TEXTO PROPORCIONADO
La guerra es la guerra y, por desgracia, Europa ha sido el escenario de muchas. No hace falta viajar muy lejos en el tiempo para comprobarlo; aunque, últimamente, prefiramos los cantos de sirena que provienen de lugares y tiempos lejanos, cuanto más exóticos mejor; lugares y tiempos donde la palabra respira tranquila en brazos de la imaginación. A un tiro de piedra tenemos el siglo XX, siglo especialmente pródigo en guerras, sangriento hasta más no poder, siempre con la muerte en los talones, con el dolor impreso en los rostros, reducidos como cabezas de jibaros. La guerra, más allá de la locura y la muerte, trae consigo un fenómeno peculiar que desgrana su idiosincrasia y aumenta la ignominia: la ocupación de países extranjeros. Si luchar en las trincheras es una situación cruel que invoca al miedo y la desesperación, un callejón sin salida, negro, en el que no se admite la deserción, un hecho inexorable, la ocupación de una ciudad por extraños armados y violentos no es menos cruel. En la trinchera, al menos, existe la posibilidad –poco consuelo es- de luchar por derrotar al enemigo. Durante una ocupación, el enemigo se disfraza de autoridad y, amparándose en ello, puede cometer las mayores atrocidades. La extrañeza, el miedo y la delación están en el orden del día. La supervivencia es el reto cotidiano. La violencia en todos sus términos está omnipresente. No hay más salida que el suicidio. Y no digamos cuando se adopta el exterminio como ritual sistemático.

CONTENIDO DEL MATERIAL

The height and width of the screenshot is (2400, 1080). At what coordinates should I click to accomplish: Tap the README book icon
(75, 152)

--

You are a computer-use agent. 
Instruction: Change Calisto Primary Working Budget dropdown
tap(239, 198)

---

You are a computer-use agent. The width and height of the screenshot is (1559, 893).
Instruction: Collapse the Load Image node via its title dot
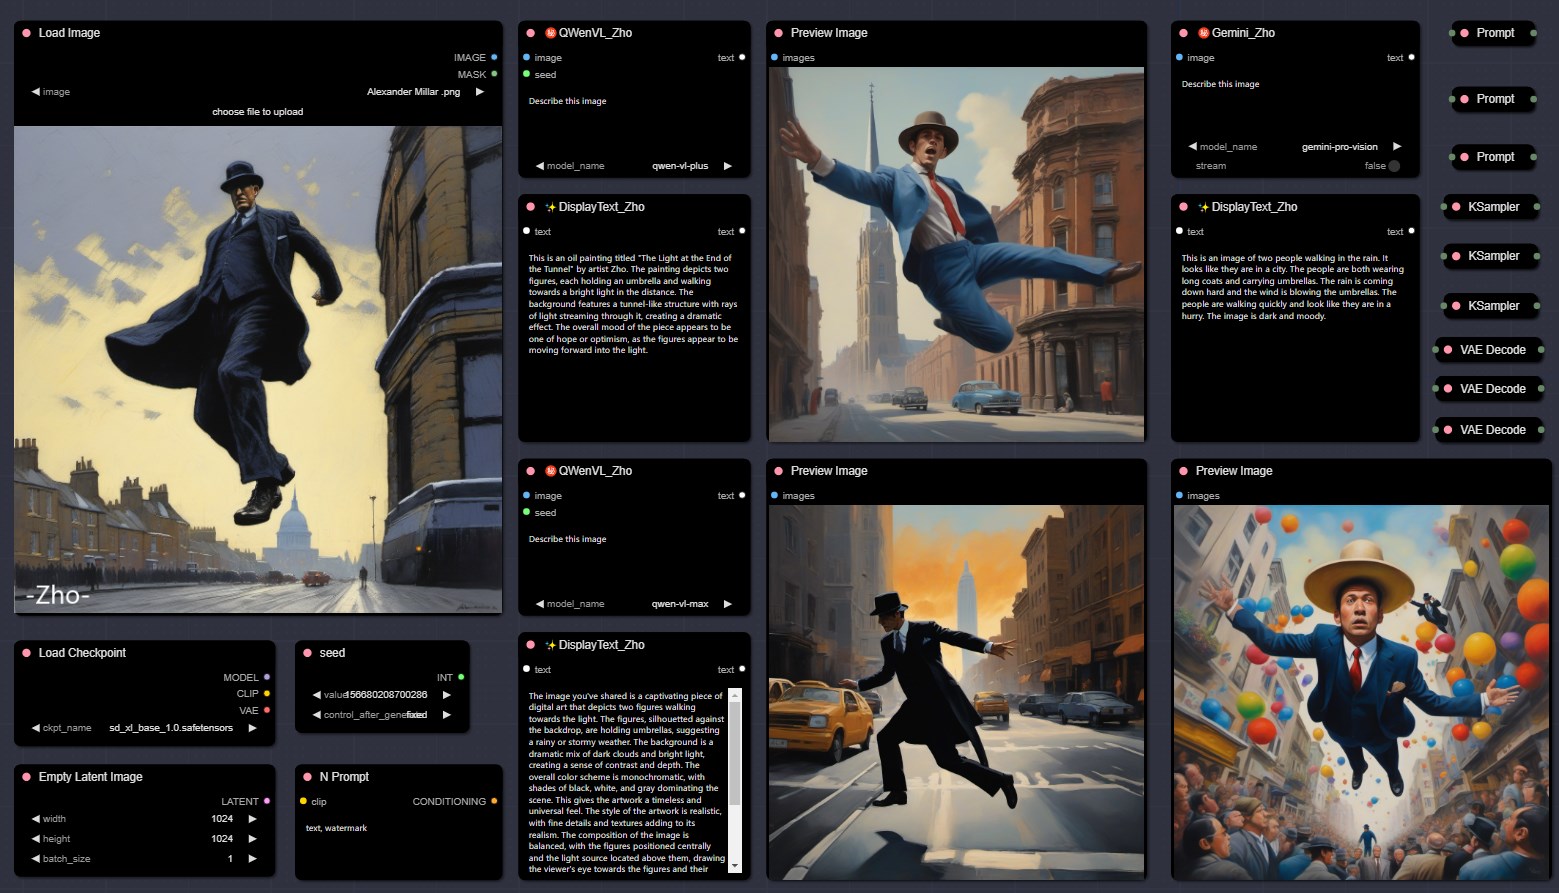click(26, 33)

EJERCICIOS A COMPLETAR
A: Resume en forma de lista el párrafo del texto sobre la guerra que comienza con «La guerra es la guerra». Conserva sus datos principales.
B: Retoma el texto sobre la guerra justo después de su última oración y continúalo.
El material no interviene en nada de esto.

LISTA DE RESPUESTAS
A:
- Europa ha sido escenario de muchas guerras.
- El siglo XX, cercano en el tiempo, fue especialmente pródigo en guerras y muy sangriento.
- Además de la locura y la muerte, la guerra trae la ocupación de países extranjeros.
- Luchar en la trinchera es cruel, pero al menos permite intentar derrotar al enemigo.
- Durante una ocupación, el enemigo se disfraza de autoridad y puede cometer las mayores atrocidades.
- Reinan la extrañeza, el miedo y la delación. Sobrevivir es el reto diario y la violencia está en todas partes.
- No queda más salida que el suicidio, sobre todo cuando el exterminio se vuelve un ritual sistemático.

B:
Europa es, precisamente, el título del anterior libro de Cristina Cerrada. En esta novela, los personajes emigraban huyendo de una guerra que asolaba su país y podían superarlo todo, menos el recuerdo de los días infelices, tristes y dolorosos. La memoria fija, como ningún otro recurso, los rescoldos calcinados de la maldad, diseca como un taxidermista experimentado las llamas del infierno, que parece demostrado que está en nosotros; suerte de palabra que perfora en el subsuelo.
Su novela más reciente, Hindemburg, incide en la guerra y en la ocupación de fuerzas enemigas, insurrecciones y miedo, la palabra sigue horadando el suelo; aquí no hay alfombras que levantar, todo está claro. No obstante, la novela sobrevuela el escenario al rebufo del último viaje del LZ 129 Hindenburg, dirigible alemán tipo zeppelin, incendiado al final de ese viaje en Nueva Jersey en 1937 (en internet se pueden encontrar más datos del gigante del aire, con el que se acabaría el uso de los dirigibles para viajes comerciales y, mucho menos, con pasajeros).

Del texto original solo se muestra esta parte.